__REQUIREMENT__: Only lines that contain the word "screenshot" belong in the answer; copy them from the records below.

__PROVIDED DATA__:
----------
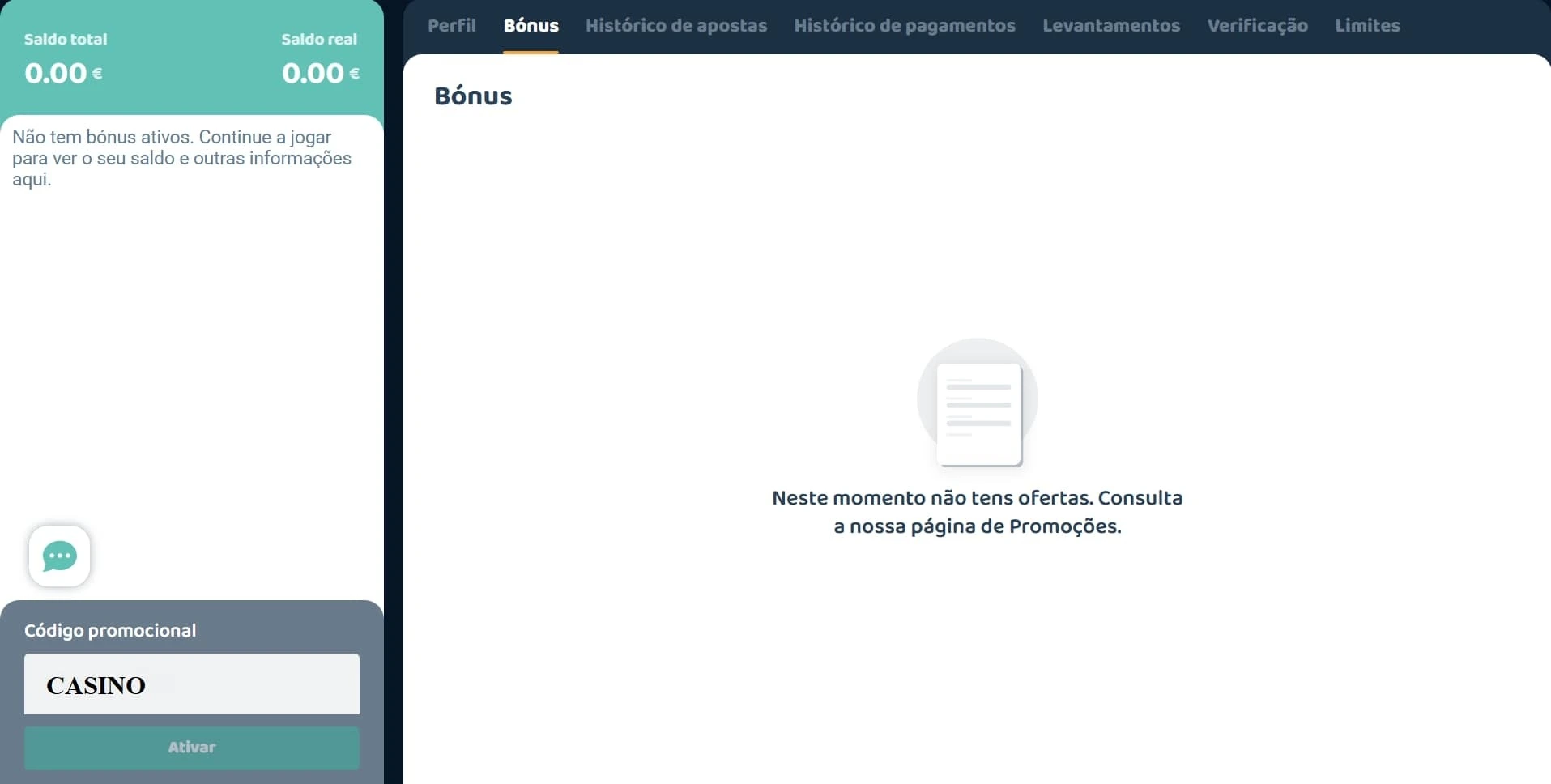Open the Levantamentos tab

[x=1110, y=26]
----------
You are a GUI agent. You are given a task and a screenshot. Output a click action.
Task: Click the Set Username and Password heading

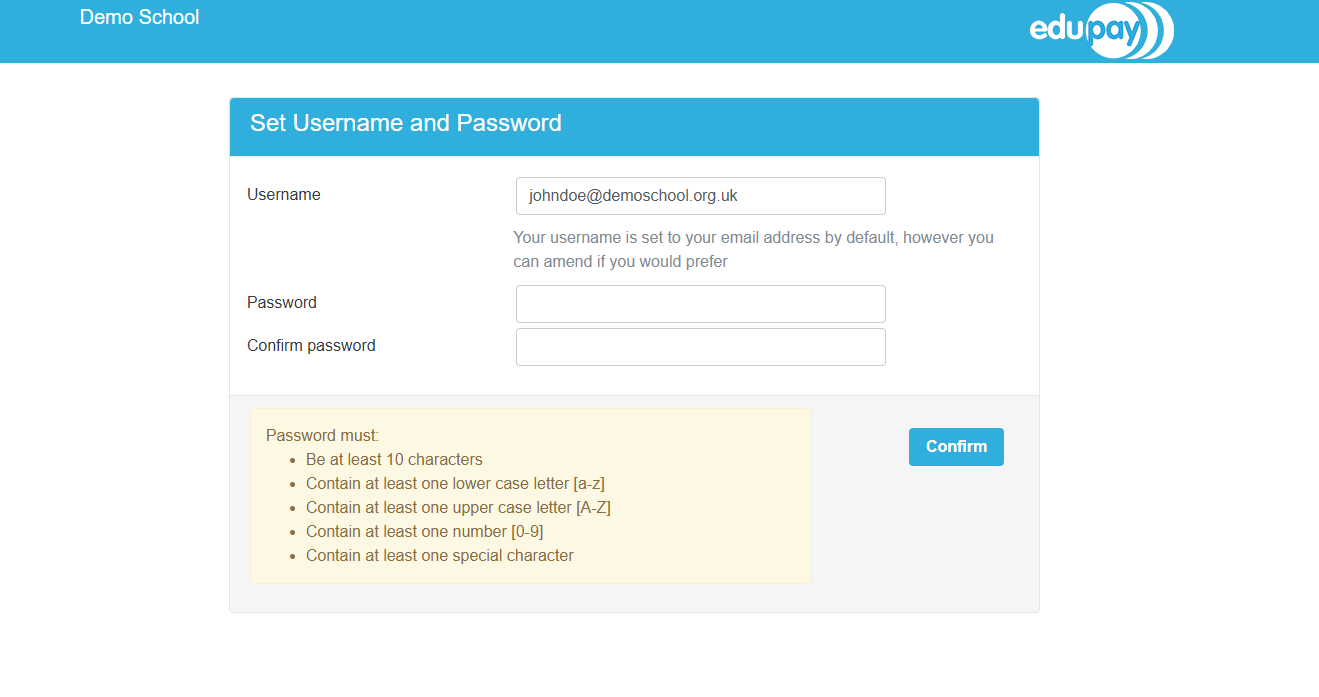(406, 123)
----------
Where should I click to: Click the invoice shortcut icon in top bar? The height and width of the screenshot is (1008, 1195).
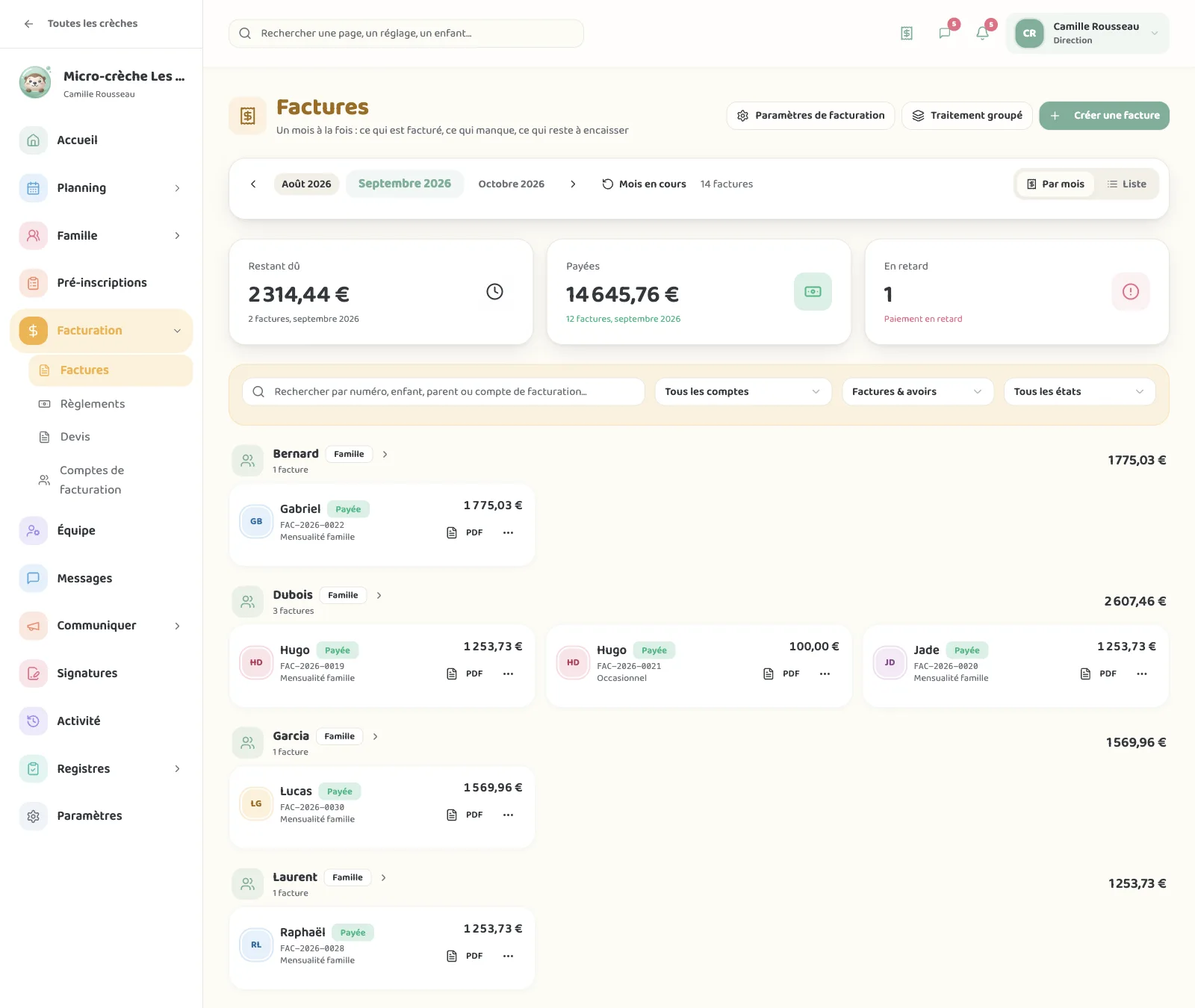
----------
__WRITTEN SOLUTION__:
You are a GUI agent. You are given a task and a screenshot. Output a click action.
Where should I click to: Click the invoice shortcut icon in top bar? The height and width of the screenshot is (1008, 1195).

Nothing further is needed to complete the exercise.